Реактор на быстрых нейтронах БН-600 во время сборки

Реактор на быстрых нейтронах БН-600 во время сборки Фото: Пресс-служба Белоярской АЭС

Серьёзные повреждения были на втором энергоблоке и в 1977 году, когда вышла из строя половина тепловыделяющих каналов в активной зоне реактора. Тогда также удалось избежать трагедии. Кстати, эти каналы вызывали у атомщиков постоянную головную боль. Коллеги Бориса Абрамовича из реакторно-турбинного цеха довольно часто доставали из них «козлов» – так атомщики называли разрыв металлических трубок, по которым в канал подаётся вода для охлаждения ядерного топлива.

– Вода идёт по трубкам вдоль урановых таблеток в середине реактора, – объясняет Абрамович. – Всего таких трубок около тысячи. При определённых условиях они могут разорваться или распушиться, да так, что их нельзя вытащить обычным способом: трубка упирается в графитовую кладку — и ни туда, и ни сюда, как козёл. Если «козла» вытаскивать краном, то он ещё больше распирается. Первый такой «козёл» на моей памяти случился в 1967 году перед Новым годом, на первом энергоблоке. Никто не знал, как с ним быть. Лишь потом наши умельцы-инженеры – «козлодёры», как мы их называли, – придумали высверливать трубку вместе с прилегающим графитом. Но от этого деформировалась кладка, которая замедляла ядерные реакции.

» **Записанные данные**:
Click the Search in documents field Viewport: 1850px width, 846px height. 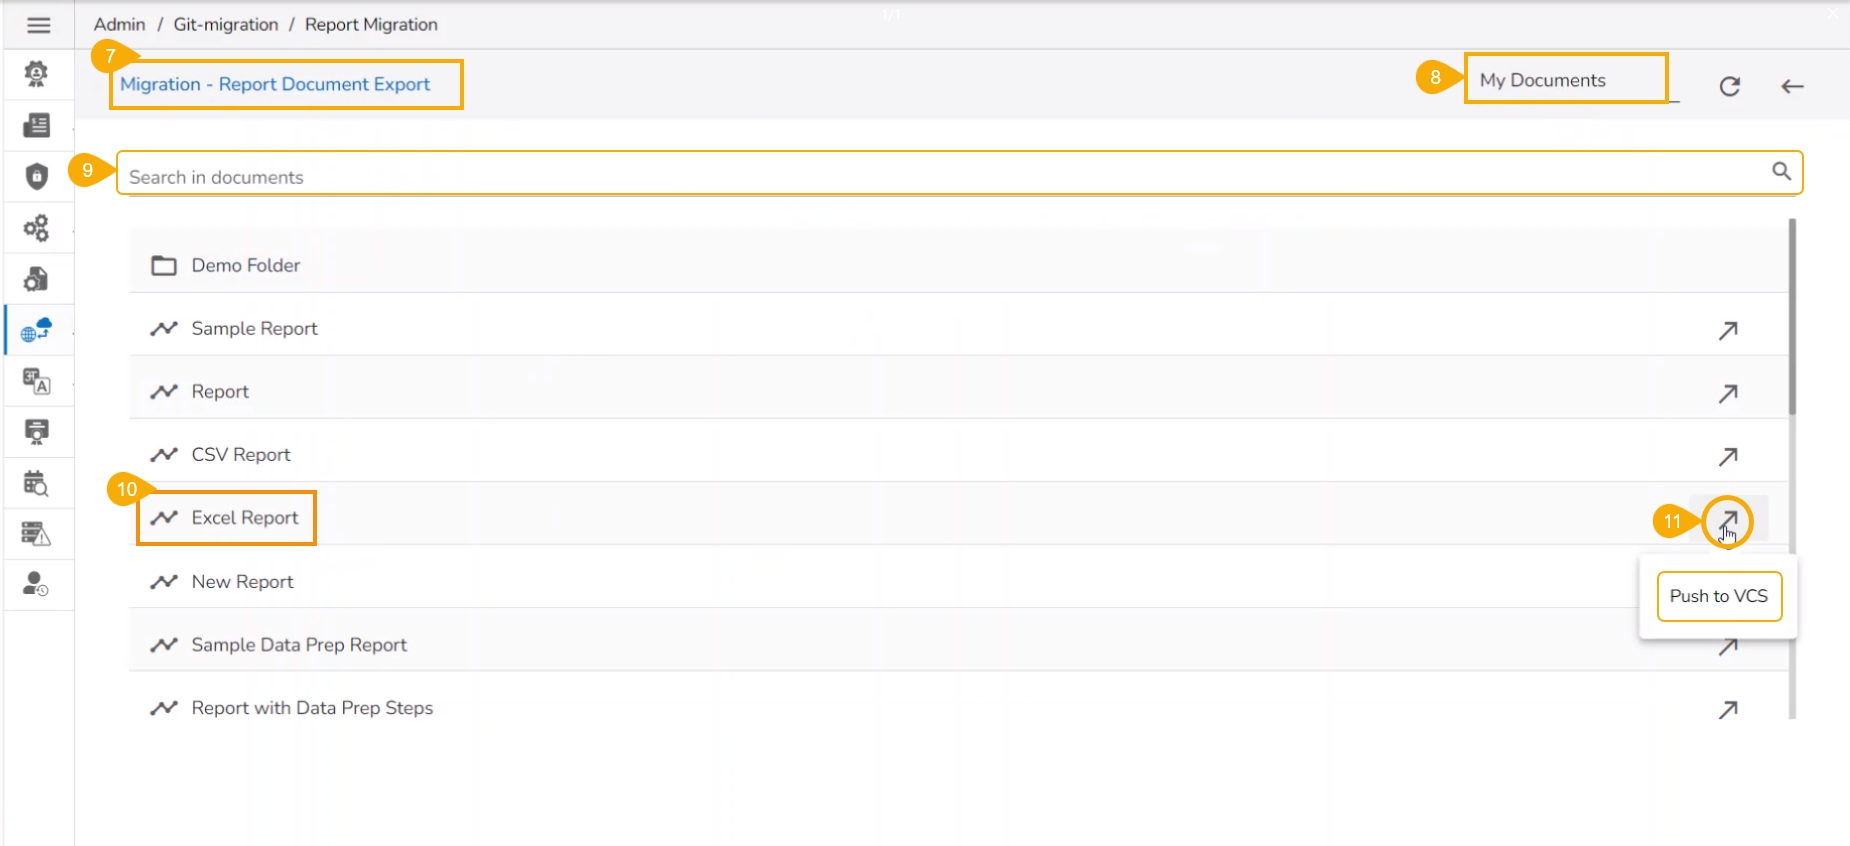click(x=940, y=177)
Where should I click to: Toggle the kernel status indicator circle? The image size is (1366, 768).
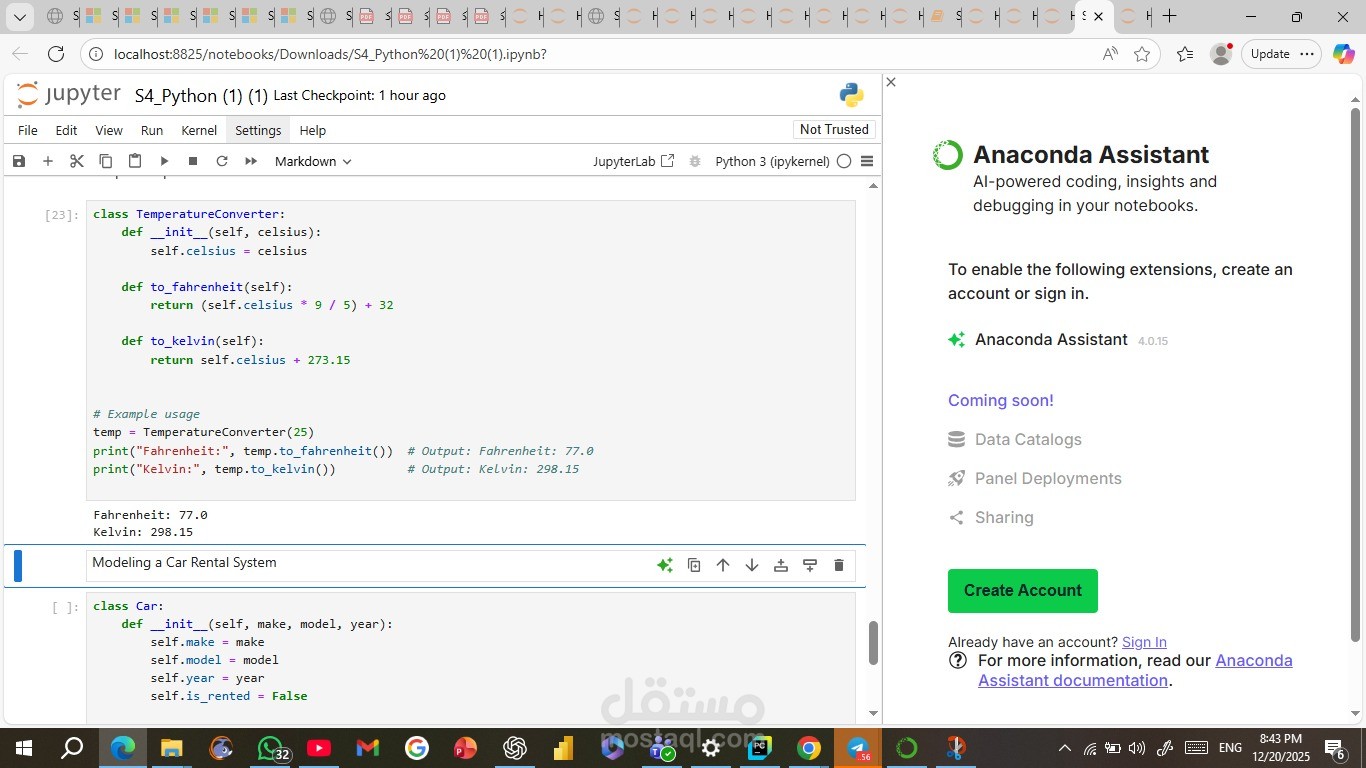pos(845,161)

» **Цель задания**: Воспроизведите дословно фрагмент исходного текста: всё, начиная со слов «Серьёзные повреждения были» и вплоть до слов «охлаждения ядерного топлива.». Строки в этой работе никак не используются.

» **Образец решения**:
Серьёзные повреждения были на втором энергоблоке и в 1977 году, когда вышла из строя половина тепловыделяющих каналов в активной зоне реактора. Тогда также удалось избежать трагедии. Кстати, эти каналы вызывали у атомщиков постоянную головную боль. Коллеги Бориса Абрамовича из реакторно-турбинного цеха довольно часто доставали из них «козлов» – так атомщики называли разрыв металлических трубок, по которым в канал подаётся вода для охлаждения ядерного топлива.